SINGING WATERS

Ann Bridge (1889–1974) is the pseudonym of Mary Ann Dolling (Sanders), Lady O’Malley, also known as Cottie Sanders. Bridge wrote 14 novels, mostly based on her experiences living in foreign countries, one book of short stories, a mystery series, and several autobiographical non-fiction books.

She visited Albania twice in 1933 and in 1935. Her last visit became the backdrop of her novel Singing Waters, which is based on her visit to the Sarajet and her sojourn there. She lived with the family of Kapidan Gjon Markagjoni for almost one month and goes into great detail in her “fiction” novel about her stay at the Sarajet and meeting the family.

Although a fiction, the book reads more like a travel journal. The detailed description of the Sarajet and the daily activities there during that period is fascinating. The names have been slightly altered, nevertheless the description of the characters and their relationships are unmistakable.

Please note that I put in parenthesis the actual names of the family members, which were changed for her ‘fiction’ novel. The changes to the names are based on the timeline of her visit to the Sarajet.

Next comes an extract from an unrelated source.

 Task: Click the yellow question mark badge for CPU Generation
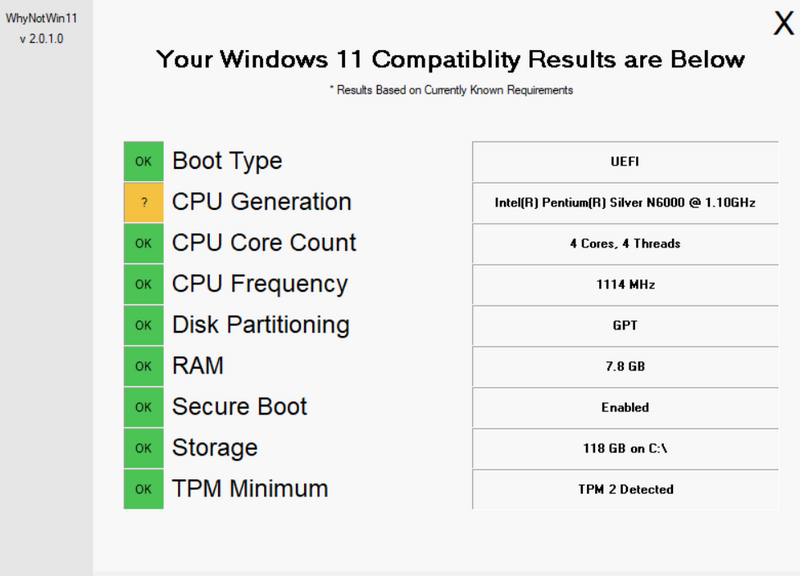pos(143,203)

Below are excerpts from her book “Singin Waters” New York, NY: The Macmillan Company, 1946

(pg 31) “At Torosh (Orosh) there is a great church, and a mitred Abbot. That is another thing to see—High Mass on Whit-Sunday in the church at Torosh. Again, all the people come from miles around in costumes of very great beauty, and fill the church with the glory of their clothes and of their conscious devotion. It is one of the most splendid sights left in the world.” “Can one stay there? Is there a hotel?” she asked, casually. Nils laughed.
“My dear young lady, no! Not in Torosh.”
“Where do people stay, then?”
“In tents, if they have them. If not, they sleep in the open. One does not find any of your cosmopolitan ‘comfort moderne’ in Albania, thank God! If one travels, one takes a tent and a camp-bed, and food and cooking vessels, and sleeps where one pleases, under the stars. Actually at Torosh, those who know Prince Lek-Gionaj (Gjon Marka Gjoni) can sometimes stay with him.”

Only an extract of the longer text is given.